Attacks, Defenses, and Evaluations for LLM Conversation Safety: A Survey
Introduction
The advent of conversational LLMs has brought about a significant evolution in AI capabilities, encompassing both text generation and dialogue simulation. While these models offer substantial benefits for various applications, they also introduce risks related to generating harmful or unsafe content. Recent scholarly focus has been on assessing the safety of LLM conversations, specifically examining the pathways through which these models can be exploited to produce undesirable outputs and the measures that can be put in place to mitigate such risks. This survey explores recent studies on LLM conversation safety, categorizing the literature into attacks, defenses, and evaluation methodologies. A structured exploration of these areas reveals the intricacies involved in ensuring LLM conversations remain within the bounds of safety, highlighting both theoretical and practical implications for future research in generative AI.
Attacks on LLM Conversations
Research has identified two primary categories of attacks on LLMs: inference-time and training-time attacks.
- Inference-Time Attacks focus on eliciting harmful outputs from LLMs via adversarial prompts without altering the underlying model weights. This category encompasses red-team attacks, template-based attacks, and neural prompt-to-prompt attacks, each with unique mechanisms for bypassing LLM safety measures.
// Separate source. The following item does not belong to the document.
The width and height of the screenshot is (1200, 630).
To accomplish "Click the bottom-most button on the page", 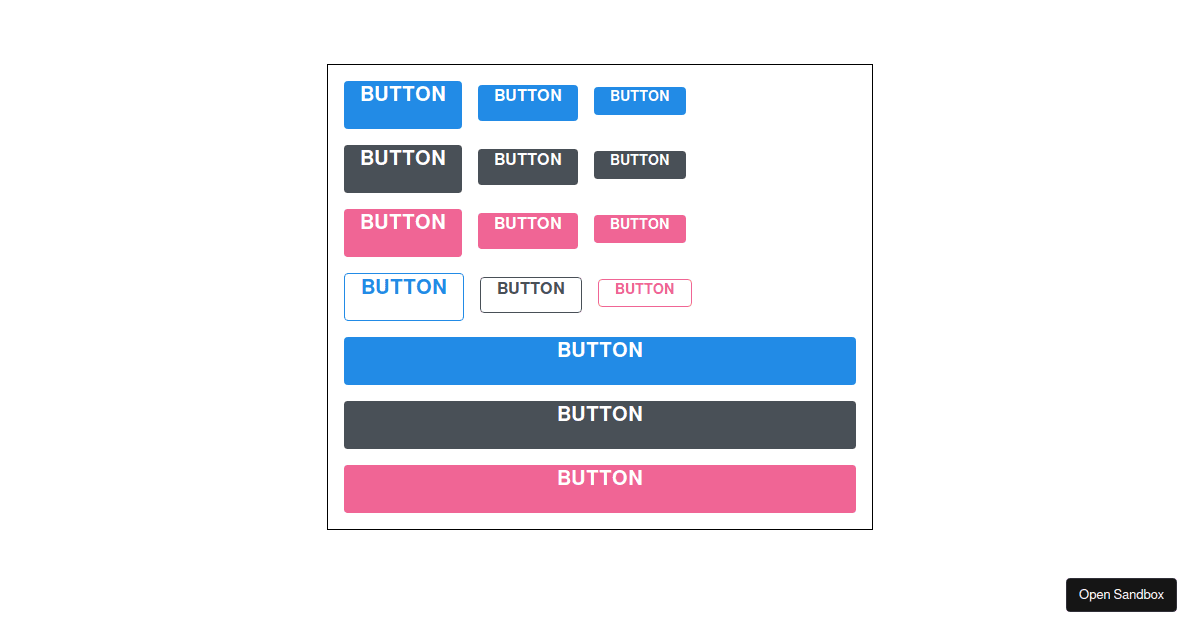I will [600, 488].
- Training-Time Attacks undermine LLM safety by manipulating model weights, often through data poisoning or the insertion of backdoor triggers during the fine-tuning process. These attacks demonstrate the vulnerability of LLMs to alterations in their training data, raising concerns about the robustness of LLM safety mechanisms.
Defenses Against LLM Attacks
The defense mechanisms against LLM attacks can be conceptualized within a hierarchical framework consisting of LLM safety alignment, inference guidance, and input/output filters.
- LLM Safety Alignment involves the fine-tuning of models on curated datasets aimed at enhancing their inherent safety capabilities. Alignment algorithms include Supervised Fine-Tuning (SFT), various forms of Reinforcement Learning from Human Feedback (RLHF), and Direct Policy Optimization, each addressing specific aspects of LLM safety.
- Inference Guidance employs system prompts and token selection adjustments during the inference process to steer LLM outputs towards safer content, without modifying the model parameters.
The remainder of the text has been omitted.